• EXERCICE PROPOSÉ A: Dans les enregistrements, réécrivez tout ce qui va de la ligne contenant « Activate the paint format tool » jusqu'à la ligne contenant « Viewport: 1400px width, 520px », ces deux lignes comprises, en remplaçant « icon » par « symbol » sans rien changer d'autre.

• SOURCE:
++++++++++++++++++++

Avec l’annonce du départ à la retraite à l’automne prochain du juge en chef du Manitoba Richard Chartier, l’Association des juristes d’expression française du Manitoba (AJEFM) milite pour renforcer la présence du français à plusieurs niveaux dans les tribunaux manitobains.
Par Ophélie DOIREAU
INITIATIVE DE JOURNALISME LOCAL – La Liberté
Sur fond de modernisation de la Loi sur les langues officielles, l’Association des juristes d’expression française du Manitoba représentée par Me Gerald Heckman, son président, souhaite un amendement au projet de loi C-13. « Pour éviter les situations où il n’y a pas suffisamment de juges bilingues dans les tribunaux, nous allons faire une soumission au Comité permanent des langues officielles. En effet, on souhaiterait une modification qui obligerait le ministère de la Justice à tenir compte dans ses décisions de nominations à la magistrature de l’importance de l’accès égal à la justice en français et en anglais. »
En effet, dans une lettre adressée au ministre de la Justice, David Lametti, l’AJEFM demande à ce que le gouvernement fédéral nomme quatre juges bilingues dans les tribunaux du Manitoba : deux juges bilingues à la Cour d’appel et deux juges bilingues à la Cour du Banc de la Reine avec en priorité un juge à la Division de la famille.
Depuis la nomination de la juge Marianne Rivoalen à la Cour d’appel fédérale en septembre 2018, aucun des juges à la Division de la famille n’est capable d’entendre et de présider des audiences en français.
Me Gerald Heckman précise la démarche de l’organisme. « Avec la retraite imminente du juge en chef, Richard Chartier, il faudra lui trouver un remplaçant. Outre lui, il y a deux juges à la Cour d’appel qui peuvent entendre des causes dans les deux langues, les juges Marc Monnin et Holly Beard, cependant ils sont surnuméraires et vont également prendre leur retraite à l’automne.
« À la Cour du Banc de la Reine, ce sont les juges Gérald Chartier et Anne Turner qui entendent la majorité des causes qui se déroulent en français. Les autres juges bilingues en entendent moins de par leur fonction. Le juge en chef de le Cour du Banc de la Reine, Glenn Joyal et le juge en chef adjoint, Shane Perlmutter sont donc occupés. Et la juge Brenda Keyser et le juge John Menzies sont surnuméraires. Il y a donc un nombre limité de juges bilingues réguliers. On encourage nos membres à se faire connaître. (1)

++++++++++++++++++++

• DONNÉES ENREGISTRÉES:
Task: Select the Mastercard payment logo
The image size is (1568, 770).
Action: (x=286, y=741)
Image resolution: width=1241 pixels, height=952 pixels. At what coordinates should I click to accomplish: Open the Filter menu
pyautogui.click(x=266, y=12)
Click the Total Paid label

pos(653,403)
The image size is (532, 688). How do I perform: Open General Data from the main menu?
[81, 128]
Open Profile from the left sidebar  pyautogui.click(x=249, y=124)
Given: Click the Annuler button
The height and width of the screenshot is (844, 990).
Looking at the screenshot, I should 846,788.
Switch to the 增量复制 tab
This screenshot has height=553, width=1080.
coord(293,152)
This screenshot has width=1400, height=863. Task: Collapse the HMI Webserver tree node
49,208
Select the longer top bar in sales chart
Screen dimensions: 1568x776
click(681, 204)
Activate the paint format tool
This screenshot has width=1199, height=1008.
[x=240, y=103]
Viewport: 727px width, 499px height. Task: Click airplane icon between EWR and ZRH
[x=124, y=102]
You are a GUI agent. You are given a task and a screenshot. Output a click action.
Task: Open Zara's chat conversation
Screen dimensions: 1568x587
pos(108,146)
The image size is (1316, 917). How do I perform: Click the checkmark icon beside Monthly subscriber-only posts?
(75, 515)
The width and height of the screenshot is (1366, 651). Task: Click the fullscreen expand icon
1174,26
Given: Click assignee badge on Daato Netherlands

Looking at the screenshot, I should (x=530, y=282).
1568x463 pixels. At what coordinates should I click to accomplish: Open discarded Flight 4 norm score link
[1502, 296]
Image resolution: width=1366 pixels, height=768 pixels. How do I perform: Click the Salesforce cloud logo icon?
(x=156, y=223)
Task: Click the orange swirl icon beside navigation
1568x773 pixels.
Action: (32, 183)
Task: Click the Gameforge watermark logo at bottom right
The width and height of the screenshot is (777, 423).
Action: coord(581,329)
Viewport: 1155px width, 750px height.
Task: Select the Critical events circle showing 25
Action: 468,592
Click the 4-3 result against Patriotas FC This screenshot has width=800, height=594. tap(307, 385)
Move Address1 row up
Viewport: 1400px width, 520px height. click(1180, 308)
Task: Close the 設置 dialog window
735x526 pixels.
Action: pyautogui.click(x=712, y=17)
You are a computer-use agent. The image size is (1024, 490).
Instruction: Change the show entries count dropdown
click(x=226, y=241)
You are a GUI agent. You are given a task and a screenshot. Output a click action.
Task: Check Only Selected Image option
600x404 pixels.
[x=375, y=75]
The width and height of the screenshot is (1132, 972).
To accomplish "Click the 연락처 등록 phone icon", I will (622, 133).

++++++++++++++++++++

• EXERCICE PROPOSÉ B: Résumez l'article en deux phrases.

• CORRIGÉ A:
Activate the paint format tool
This screenshot has width=1199, height=1008.
[x=240, y=103]
Viewport: 727px width, 499px height. Task: Click airplane symbol between EWR and ZRH
[x=124, y=102]
You are a GUI agent. You are given a task and a screenshot. Output a click action.
Task: Open Zara's chat conversation
Screen dimensions: 1568x587
pos(108,146)
The image size is (1316, 917). How do I perform: Click the checkmark symbol beside Monthly subscriber-only posts?
(75, 515)
The width and height of the screenshot is (1366, 651). Task: Click the fullscreen expand symbol
1174,26
Given: Click assignee badge on Daato Netherlands

Looking at the screenshot, I should (x=530, y=282).
1568x463 pixels. At what coordinates should I click to accomplish: Open discarded Flight 4 norm score link
[1502, 296]
Image resolution: width=1366 pixels, height=768 pixels. How do I perform: Click the Salesforce cloud logo symbol?
(x=156, y=223)
Task: Click the orange swirl symbol beside navigation
1568x773 pixels.
Action: (32, 183)
Task: Click the Gameforge watermark logo at bottom right
The width and height of the screenshot is (777, 423).
Action: coord(581,329)
Viewport: 1155px width, 750px height.
Task: Select the Critical events circle showing 25
Action: 468,592
Click the 4-3 result against Patriotas FC This screenshot has width=800, height=594. tap(307, 385)
Move Address1 row up
Viewport: 1400px width, 520px height. click(1180, 308)

• CORRIGÉ B: À l'approche du départ à la retraite du juge en chef du Manitoba Richard Chartier, l'Association des juristes d'expression française du Manitoba (AJEFM) milite pour renforcer la présence du français dans les tribunaux manitobains, notamment par un amendement au projet de loi C-13 obligeant le ministère de la Justice à tenir compte de l'accès égal à la justice en français et en anglais dans ses nominations. Dans une lettre au ministre de la Justice David Lametti, elle demande la nomination de quatre juges bilingues, deux à la Cour d'appel et deux à la Cour du Banc de la Reine, en priorité un juge à la Division de la famille, où aucun juge ne peut présider d'audiences en français depuis septembre 2018.